While asked  the West Bengal state Law & Justice Minister,               N Adhikary the reason for non-filling up about 100 vacancies of Judges in the lower Judiciary under the direct control of the state, which resulted in 15,00,000 pending cases at the district level, he said that he would have to properly assess the situation before commenting on it. Such is the sorry state of affairs of the state of West Bengal. Here no one is ready to take any responsibility. In an earlier conversation, the Law Minister was also not in agreement with the view that the Lok Adalat was not satisfactorily functioning due to poor infrastracture which his ministry was supposed to set up adequately.
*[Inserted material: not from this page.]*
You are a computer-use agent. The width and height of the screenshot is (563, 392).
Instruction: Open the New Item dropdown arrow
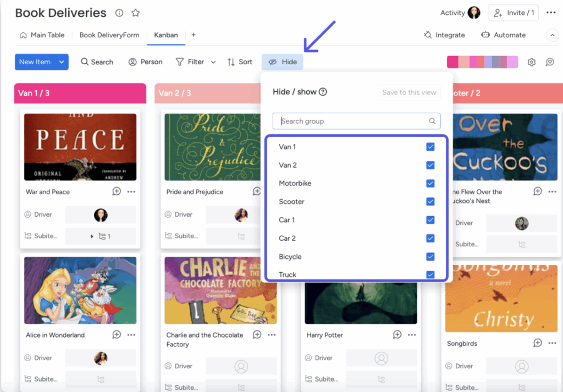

The bone of contention is to deliver speedy justice through adequate number of judges in the High Court of Calcutta or elsewhere. Talking to  Frontier, Mr Arunabha Ghosh, Secretary of Calcutta High Court Bar Association said the Court was unable to clear the mounting number of both pending and new cases with the existing judges. Justice demands more judges but the government is not obliging. He said the situation remained identical during the last 3/4 years in the High Court. Calcutta High  Court has a strength of 50 Judges, of which 20 vacancies remained unfilled during the period. He questioned how 3.5 lakh pending cases could be disposed of by only 30 Judges. Explaining the reason for delay in appointing Judges he said that the proposal originally mooted by the High Court had to cross various points like state ministry, Governor, central law ministry and finally chief justice of the Supreme Court. Each point took its own time to clear the case. Situation was not so worse before 1994 when the executives were empowered to appoint the Judges upto the level of the High Court. Since 1994, the Chief Justice of Supreme Court has been empowered to appoint judges upto High Court after an important judgement passed by the constitution Bench in the case of Supreme Court Advocates on Records Vs Union of India.